Public-key Cryptography - Description


The two main uses for public-key cryptography are:

  • Public-key encryption: a message encrypted with a recipient's public key cannot be decrypted by anyone except a possessor of the matching private key - it is presumed that this will be the owner of that key and the person associated with the public key used. This is used to attempt to ensure confidentiality.
  • Digital signatures: a message signed with a sender's private key can be verified by anyone who has access to the sender's public key, thereby proving that the sender had access to the private key and, therefore, is likely to be the person associated with the public key used. This also ensures that the message has not been tampered with (on the question of authenticity, see also message digest).

An analogy to public-key encryption is that of a locked mail box with a mail slot. The mail slot is exposed and accessible to the public - its location (the street address) is, in essence, the public key. Anyone knowing the street address can go to the door and drop a written message through the slot. However, only the person who possesses the key can open the mailbox and read the message.

An analogy for digital signatures is the sealing of an envelope with a personal wax seal. The message can be opened by anyone, but the presence of the unique seal authenticates the sender.

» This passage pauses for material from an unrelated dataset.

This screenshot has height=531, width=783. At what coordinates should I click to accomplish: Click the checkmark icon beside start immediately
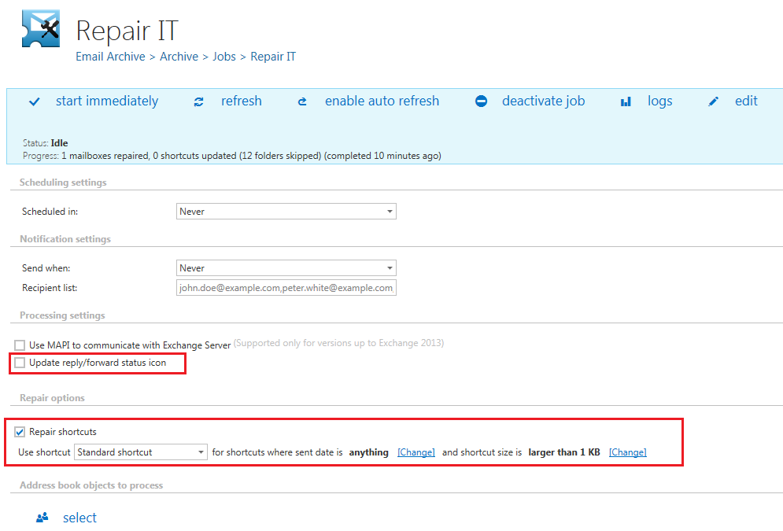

A central problem with the use of public-key cryptography is confidence (ideally, proof) that a particular public key is correct, and belongs to the person or entity claimed (i.e. is "authentic"), and has not been tampered with, or replaced by, a malicious third party (a "man-in-the-middle"). The usual approach to this problem is to use a public-key infrastructure (PKI), in which one or more third parties - known as certificate authorities - certify ownership of key pairs. PGP, in addition to being a certificate authority structure, has used a scheme generally called the "web of trust", which decentralizes such authentication of public keys by a central mechanism, and substitutes individual endorsements of the link between user and public key. To date, no fully satisfactory solution to this "public key authentication problem" has been found.